▸ **Source text**:
Manakeesh

2.35 (3)
⏱ 40 mins 🍽 Serves 4 🌶 middle eastern ✅ Easy 🏷 Breakfast

This recipe creates a delicious Middle Eastern meal. Griddled flatbreads are spread with a herby za'atar dressing and salty feta, then toasted until golden. They are served with a fresh tomato and cucumber salad and a simple garlic yogurt. It's a perfect dish for a brunch, lunch, or light supper, ready in about 40 minutes.

Manakeesh

Ingredients

  • lavash or wholemeal khobez flatbreads (see tips)
  • 200g pack feta
  • good-quality tomatoes chopped into rough cubes
  • 1/2 cucumber chopped into rough cubes
  • 1/2 small pack mint leaves picked and torn
  • 15 pitted black olives
  • balsamic vinegar for drizzling
  • extra virgin olive oil for drizzling
  • 1 garlic clove crushed
  • 150ml pot natural or Turkish yogurt (available from ocado.com)
  • 1/2 small pack oregano
  • bunch thyme leaves picked
  • 150ml olive oil
  • garlic cloves crushed
  • juice 0.5 lemon
  • 1/4 tsp sumac
  • sesame seeds toasted

Method

  1. Begin by preparing the salad. Combine the chopped tomato, cucumber, torn mint leaves, and olives in a large bowl. Drizzle with a little balsamic vinegar and extra virgin olive oil, then toss everything together. Season according to your preference.
  2. Take the yogurt and stir in the crushed garlic clove until fully combined. Season this mixture and set it aside for later.

▸ **Recorded data**:
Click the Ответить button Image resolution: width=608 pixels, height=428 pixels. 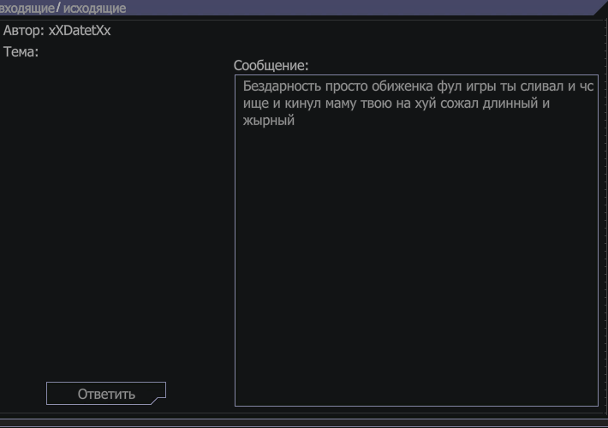pyautogui.click(x=106, y=394)
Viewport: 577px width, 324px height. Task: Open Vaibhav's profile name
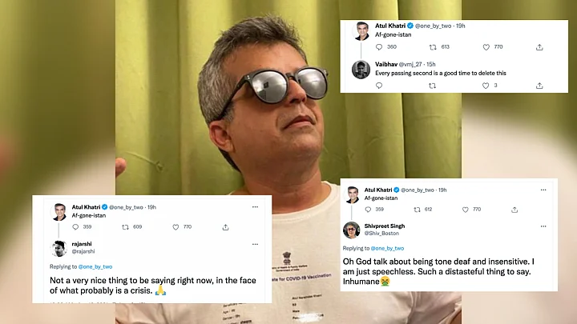(386, 64)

▸ **Goal**: Update the manakeesh recipe: reproduce its text from the words "1. Begin by" through "aside for later.", with "balsamic vinegar" changed to "red wine vinegar".

▸ **Exercise output**:
1. Begin by preparing the salad. Combine the chopped tomato, cucumber, torn mint leaves, and olives in a large bowl. Drizzle with a little red wine vinegar and extra virgin olive oil, then toss everything together. Season according to your preference.
  2. Take the yogurt and stir in the crushed garlic clove until fully combined. Season this mixture and set it aside for later.